*** Opening PAGE EXCERPT ***

While suburban life is the most obvious form of Stepfordism, it isn't the only one. You could be a Stepford anything. All you have to do is pick your stereotype, hold onto it for dear life, and you're on the well planned, neatly kept road to Stepfordization.

Ferinstance, I think I was Stepford Punk when I was younger. My intention in wearing studded leather accessories and frightened hair was because it was fun and it gave the sartorial finger to the preppie world. Still, rebellion had a dress code and I followed it as sedulously as I had the one for the Brownies and Catholic School. I'd never have believed it then, but looking back, I think I might have been wearing that most oxymoronic of things: a rebel uniform.

We've all probably met some Stepford artistes (show a gaudy disdain for sports, TV, anything else middle America likes) as well as Stepford conservatives ("God says it, I believe it, that settles it," says the bumper sticker). Then there's the Stepford Health Nut, a convert whose free lecture on the evils of caffeine will leech more precious moments from your life than an order of curly fries.

Politics is probably the most Stepfordized profession since being a Robert Palmer girl: When was the last time you saw a successful campaigner who didn't look as though he was born wearing a blue suit alongside a wife and 2.5 clean-cut kids? We don't know what to do with the independent thinkers but then we bitch that all their agendas sound kinda the same. My favorites when I lived in New York were the Stepford Bohemians, who all had the same alternative hair and dressed so vintage you'd wonder if up close they smelled like mothballs. They seemed to affect a disinterest in clothing, but I bet if forced to wear a full-on Ralph Lauren ensemble they'd break out in a tribal-art-shaped rash.

*** Closing PAGE EXCERPT ***
*** Opening STUDY MATERIAL ***

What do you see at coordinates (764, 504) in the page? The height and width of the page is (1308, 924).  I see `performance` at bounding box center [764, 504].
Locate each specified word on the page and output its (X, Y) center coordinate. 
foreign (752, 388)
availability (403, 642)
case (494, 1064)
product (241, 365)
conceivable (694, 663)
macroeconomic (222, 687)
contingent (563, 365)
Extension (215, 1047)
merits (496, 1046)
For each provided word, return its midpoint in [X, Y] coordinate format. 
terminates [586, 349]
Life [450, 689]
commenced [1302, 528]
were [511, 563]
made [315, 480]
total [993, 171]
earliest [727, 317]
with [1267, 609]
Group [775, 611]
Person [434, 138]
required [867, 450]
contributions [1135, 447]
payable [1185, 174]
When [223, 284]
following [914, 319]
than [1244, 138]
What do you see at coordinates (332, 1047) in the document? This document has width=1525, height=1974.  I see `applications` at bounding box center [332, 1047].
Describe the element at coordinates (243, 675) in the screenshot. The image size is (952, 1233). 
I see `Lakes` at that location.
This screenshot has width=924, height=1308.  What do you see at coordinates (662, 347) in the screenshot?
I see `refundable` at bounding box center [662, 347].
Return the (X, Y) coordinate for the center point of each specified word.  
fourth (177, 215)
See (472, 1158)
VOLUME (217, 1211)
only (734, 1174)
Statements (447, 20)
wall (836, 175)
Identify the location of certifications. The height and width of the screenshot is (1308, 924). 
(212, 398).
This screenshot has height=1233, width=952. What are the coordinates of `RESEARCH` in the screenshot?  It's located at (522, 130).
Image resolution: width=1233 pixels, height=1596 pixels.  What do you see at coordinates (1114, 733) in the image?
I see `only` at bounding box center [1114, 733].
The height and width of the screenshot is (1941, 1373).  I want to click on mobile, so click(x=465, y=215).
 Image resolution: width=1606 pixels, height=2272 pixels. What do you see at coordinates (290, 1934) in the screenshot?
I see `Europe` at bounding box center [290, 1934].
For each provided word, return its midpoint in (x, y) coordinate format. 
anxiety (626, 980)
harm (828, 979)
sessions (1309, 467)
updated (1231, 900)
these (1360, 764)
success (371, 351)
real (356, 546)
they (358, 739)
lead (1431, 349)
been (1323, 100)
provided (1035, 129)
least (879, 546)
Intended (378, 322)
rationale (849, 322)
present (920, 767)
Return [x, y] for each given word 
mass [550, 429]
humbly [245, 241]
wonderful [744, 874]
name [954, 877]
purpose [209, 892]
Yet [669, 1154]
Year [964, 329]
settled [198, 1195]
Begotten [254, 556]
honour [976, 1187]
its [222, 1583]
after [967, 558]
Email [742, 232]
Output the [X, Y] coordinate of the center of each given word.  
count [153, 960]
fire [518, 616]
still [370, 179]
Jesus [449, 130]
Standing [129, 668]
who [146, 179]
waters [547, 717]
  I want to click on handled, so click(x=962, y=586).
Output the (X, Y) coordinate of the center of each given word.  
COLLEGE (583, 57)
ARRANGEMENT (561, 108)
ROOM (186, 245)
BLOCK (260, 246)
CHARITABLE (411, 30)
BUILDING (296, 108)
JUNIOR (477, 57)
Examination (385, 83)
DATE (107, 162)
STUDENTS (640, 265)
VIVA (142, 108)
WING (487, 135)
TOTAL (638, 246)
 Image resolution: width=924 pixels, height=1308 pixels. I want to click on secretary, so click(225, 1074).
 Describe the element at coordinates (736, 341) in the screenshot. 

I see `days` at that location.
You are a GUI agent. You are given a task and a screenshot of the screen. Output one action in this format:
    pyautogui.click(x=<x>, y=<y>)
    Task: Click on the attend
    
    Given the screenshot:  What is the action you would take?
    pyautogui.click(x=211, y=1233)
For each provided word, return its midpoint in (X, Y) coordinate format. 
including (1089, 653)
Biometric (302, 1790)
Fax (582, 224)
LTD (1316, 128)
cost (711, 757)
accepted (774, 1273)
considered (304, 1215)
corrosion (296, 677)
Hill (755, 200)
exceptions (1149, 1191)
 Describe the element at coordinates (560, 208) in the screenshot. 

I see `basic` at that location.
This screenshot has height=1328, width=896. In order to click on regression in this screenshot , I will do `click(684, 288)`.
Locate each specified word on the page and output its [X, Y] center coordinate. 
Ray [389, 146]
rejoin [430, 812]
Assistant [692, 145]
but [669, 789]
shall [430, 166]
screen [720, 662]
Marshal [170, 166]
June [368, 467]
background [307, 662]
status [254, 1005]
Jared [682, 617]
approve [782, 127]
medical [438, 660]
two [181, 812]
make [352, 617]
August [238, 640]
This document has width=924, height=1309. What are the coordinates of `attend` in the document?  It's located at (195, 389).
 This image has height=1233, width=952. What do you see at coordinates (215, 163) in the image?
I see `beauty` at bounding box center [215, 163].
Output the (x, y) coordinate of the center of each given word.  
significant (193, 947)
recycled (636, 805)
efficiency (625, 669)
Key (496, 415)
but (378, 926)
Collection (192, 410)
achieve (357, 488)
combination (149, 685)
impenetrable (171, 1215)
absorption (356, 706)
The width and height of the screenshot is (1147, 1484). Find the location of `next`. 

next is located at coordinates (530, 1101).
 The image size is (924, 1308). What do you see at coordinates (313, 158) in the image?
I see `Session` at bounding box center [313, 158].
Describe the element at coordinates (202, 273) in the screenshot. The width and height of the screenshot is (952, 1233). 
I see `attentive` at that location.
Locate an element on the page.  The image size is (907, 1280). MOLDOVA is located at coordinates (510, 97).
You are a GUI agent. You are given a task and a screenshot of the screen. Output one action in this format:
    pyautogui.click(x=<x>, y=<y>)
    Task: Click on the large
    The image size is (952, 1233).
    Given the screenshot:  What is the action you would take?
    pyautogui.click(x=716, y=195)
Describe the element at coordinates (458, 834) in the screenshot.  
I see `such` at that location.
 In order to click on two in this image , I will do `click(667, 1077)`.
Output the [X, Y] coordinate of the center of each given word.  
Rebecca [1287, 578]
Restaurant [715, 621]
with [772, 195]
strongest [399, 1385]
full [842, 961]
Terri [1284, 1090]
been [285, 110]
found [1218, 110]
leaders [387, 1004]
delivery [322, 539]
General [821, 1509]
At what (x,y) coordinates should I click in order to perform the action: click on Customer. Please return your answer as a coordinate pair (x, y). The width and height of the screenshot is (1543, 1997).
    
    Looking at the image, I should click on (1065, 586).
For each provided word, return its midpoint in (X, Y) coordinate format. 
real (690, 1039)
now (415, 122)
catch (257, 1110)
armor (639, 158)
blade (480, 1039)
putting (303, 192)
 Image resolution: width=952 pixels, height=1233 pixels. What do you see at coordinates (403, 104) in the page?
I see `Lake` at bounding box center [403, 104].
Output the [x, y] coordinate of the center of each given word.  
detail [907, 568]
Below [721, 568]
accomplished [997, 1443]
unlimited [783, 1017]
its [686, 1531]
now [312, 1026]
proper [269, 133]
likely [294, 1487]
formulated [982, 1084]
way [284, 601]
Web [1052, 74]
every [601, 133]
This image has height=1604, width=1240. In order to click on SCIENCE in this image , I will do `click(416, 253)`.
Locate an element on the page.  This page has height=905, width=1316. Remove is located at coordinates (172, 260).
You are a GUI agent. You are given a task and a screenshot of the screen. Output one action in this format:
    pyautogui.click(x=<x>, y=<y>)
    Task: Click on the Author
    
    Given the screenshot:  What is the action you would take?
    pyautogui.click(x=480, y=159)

*** Closing STUDY MATERIAL ***

WHAT YOU NEED TO DO:
A – In the excerpt on Stepfordism, what oxymoronic thing does the writer think they might have been wearing as a Stepford Punk?
B – Retype the passage of the excerpt on Stepfordism from "Ferinstance, I think" up to and including "a rebel uniform.".
C – Condense the paragraph of the excerpt on Stepfordism that begins "Politics is probably the most Stepfordized profession" into a short bulleted list of its main points.
None of the data is needed here.

LIST OF ANSWERS:
A – A rebel uniform.

B –
Ferinstance, I think I was Stepford Punk when I was younger. My intention in wearing studded leather accessories and frightened hair was because it was fun and it gave the sartorial finger to the preppie world. Still, rebellion had a dress code and I followed it as sedulously as I had the one for the Brownies and Catholic School. I'd never have believed it then, but looking back, I think I might have been wearing that most oxymoronic of things: a rebel uniform.

C –
- Politics may be the most Stepfordized profession since being a Robert Palmer girl.
- Successful campaigners look as if they were born in a blue suit, with a wife and 2.5 clean-cut kids.
- Voters don't know what to do with independent thinkers, yet complain that all candidates' agendas sound alike.
- In New York, the writer's favorites were the Stepford Bohemians, who all had the same alternative hair and dressed so vintage they might smell of mothballs.
- They affected a disinterest in clothing, but a full Ralph Lauren outfit would likely give them a tribal-art-shaped rash.